What is needed
What follows is data; output all of it exactly as given.

# # #

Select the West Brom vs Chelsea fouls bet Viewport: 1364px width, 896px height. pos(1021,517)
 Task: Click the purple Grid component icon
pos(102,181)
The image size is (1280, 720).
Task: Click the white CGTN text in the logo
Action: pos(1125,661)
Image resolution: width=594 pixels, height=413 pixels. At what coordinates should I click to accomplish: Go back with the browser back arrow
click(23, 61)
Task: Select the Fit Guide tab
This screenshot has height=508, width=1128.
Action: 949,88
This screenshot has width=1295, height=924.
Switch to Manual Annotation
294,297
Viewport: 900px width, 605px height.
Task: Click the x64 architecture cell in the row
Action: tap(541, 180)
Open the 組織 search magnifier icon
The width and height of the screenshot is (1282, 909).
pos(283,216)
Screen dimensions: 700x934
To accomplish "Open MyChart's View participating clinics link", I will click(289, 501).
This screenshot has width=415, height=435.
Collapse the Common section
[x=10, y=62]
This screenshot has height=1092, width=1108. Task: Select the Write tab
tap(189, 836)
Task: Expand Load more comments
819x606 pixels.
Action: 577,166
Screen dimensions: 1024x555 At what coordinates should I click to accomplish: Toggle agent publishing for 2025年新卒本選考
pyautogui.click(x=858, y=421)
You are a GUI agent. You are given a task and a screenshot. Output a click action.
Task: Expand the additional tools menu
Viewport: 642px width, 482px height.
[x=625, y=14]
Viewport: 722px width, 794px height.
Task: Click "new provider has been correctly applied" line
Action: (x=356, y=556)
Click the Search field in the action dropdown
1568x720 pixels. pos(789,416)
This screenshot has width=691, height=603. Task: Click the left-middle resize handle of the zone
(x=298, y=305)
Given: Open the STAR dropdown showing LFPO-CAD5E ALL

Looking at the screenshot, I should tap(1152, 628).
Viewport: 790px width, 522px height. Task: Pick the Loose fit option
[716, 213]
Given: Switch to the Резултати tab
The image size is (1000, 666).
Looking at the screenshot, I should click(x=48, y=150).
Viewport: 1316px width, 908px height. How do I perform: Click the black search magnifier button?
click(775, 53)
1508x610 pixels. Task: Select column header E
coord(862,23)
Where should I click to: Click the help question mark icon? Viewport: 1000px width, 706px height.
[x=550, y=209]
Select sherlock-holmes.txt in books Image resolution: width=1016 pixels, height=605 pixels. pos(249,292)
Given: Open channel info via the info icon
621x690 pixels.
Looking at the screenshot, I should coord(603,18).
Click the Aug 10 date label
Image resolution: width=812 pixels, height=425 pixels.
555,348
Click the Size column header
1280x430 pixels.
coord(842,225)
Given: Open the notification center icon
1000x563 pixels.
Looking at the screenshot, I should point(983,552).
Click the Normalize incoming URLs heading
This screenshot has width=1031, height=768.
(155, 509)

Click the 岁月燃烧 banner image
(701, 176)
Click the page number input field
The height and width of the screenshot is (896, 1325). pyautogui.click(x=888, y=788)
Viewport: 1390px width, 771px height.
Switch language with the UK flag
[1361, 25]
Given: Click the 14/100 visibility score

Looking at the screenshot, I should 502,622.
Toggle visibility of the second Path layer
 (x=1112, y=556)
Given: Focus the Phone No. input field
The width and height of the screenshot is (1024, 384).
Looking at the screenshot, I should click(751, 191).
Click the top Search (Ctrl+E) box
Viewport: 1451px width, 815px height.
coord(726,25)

# # #

Solution
Select the West Brom vs Chelsea fouls bet Viewport: 1364px width, 896px height. pos(1021,517)
 Task: Click the purple Grid component icon
pos(102,181)
The image size is (1280, 720).
Task: Click the white CGTN text in the logo
Action: pos(1125,661)
Image resolution: width=594 pixels, height=413 pixels. At what coordinates should I click to accomplish: Go back with the browser back arrow
click(23, 61)
Task: Select the Fit Guide tab
This screenshot has height=508, width=1128.
Action: 949,88
This screenshot has width=1295, height=924.
Switch to Manual Annotation
294,297
Viewport: 900px width, 605px height.
Task: Click the x64 architecture cell in the row
Action: tap(541, 180)
Open the 組織 search magnifier icon
The width and height of the screenshot is (1282, 909).
pos(283,216)
Screen dimensions: 700x934
To accomplish "Open MyChart's View participating clinics link", I will click(289, 501).
This screenshot has width=415, height=435.
Collapse the Common section
[x=10, y=62]
This screenshot has height=1092, width=1108. Task: Select the Write tab
tap(189, 836)
Task: Expand Load more comments
819x606 pixels.
Action: 577,166
Screen dimensions: 1024x555 At what coordinates should I click to accomplish: Toggle agent publishing for 2025年新卒本選考
pyautogui.click(x=858, y=421)
You are a GUI agent. You are given a task and a screenshot. Output a click action.
Task: Expand the additional tools menu
Viewport: 642px width, 482px height.
[x=625, y=14]
Viewport: 722px width, 794px height.
Task: Click "new provider has been correctly applied" line
Action: (x=356, y=556)
Click the Search field in the action dropdown
1568x720 pixels. pos(789,416)
This screenshot has width=691, height=603. Task: Click the left-middle resize handle of the zone
(x=298, y=305)
Given: Open the STAR dropdown showing LFPO-CAD5E ALL

Looking at the screenshot, I should tap(1152, 628).
Viewport: 790px width, 522px height. Task: Pick the Loose fit option
[716, 213]
Given: Switch to the Резултати tab
The image size is (1000, 666).
Looking at the screenshot, I should click(x=48, y=150).
Viewport: 1316px width, 908px height. How do I perform: Click the black search magnifier button?
click(775, 53)
1508x610 pixels. Task: Select column header E
coord(862,23)
Where should I click to: Click the help question mark icon? Viewport: 1000px width, 706px height.
[x=550, y=209]
Select sherlock-holmes.txt in books Image resolution: width=1016 pixels, height=605 pixels. pos(249,292)
Given: Open channel info via the info icon
621x690 pixels.
Looking at the screenshot, I should coord(603,18).
Click the Aug 10 date label
Image resolution: width=812 pixels, height=425 pixels.
555,348
Click the Size column header
1280x430 pixels.
coord(842,225)
Given: Open the notification center icon
1000x563 pixels.
Looking at the screenshot, I should point(983,552).
Click the Normalize incoming URLs heading
This screenshot has width=1031, height=768.
(155, 509)

Click the 岁月燃烧 banner image
(701, 176)
Click the page number input field
The height and width of the screenshot is (896, 1325). pyautogui.click(x=888, y=788)
Viewport: 1390px width, 771px height.
Switch language with the UK flag
[1361, 25]
Given: Click the 14/100 visibility score

Looking at the screenshot, I should 502,622.
Toggle visibility of the second Path layer
 (x=1112, y=556)
Given: Focus the Phone No. input field
The width and height of the screenshot is (1024, 384).
Looking at the screenshot, I should click(751, 191).
Click the top Search (Ctrl+E) box
Viewport: 1451px width, 815px height.
coord(726,25)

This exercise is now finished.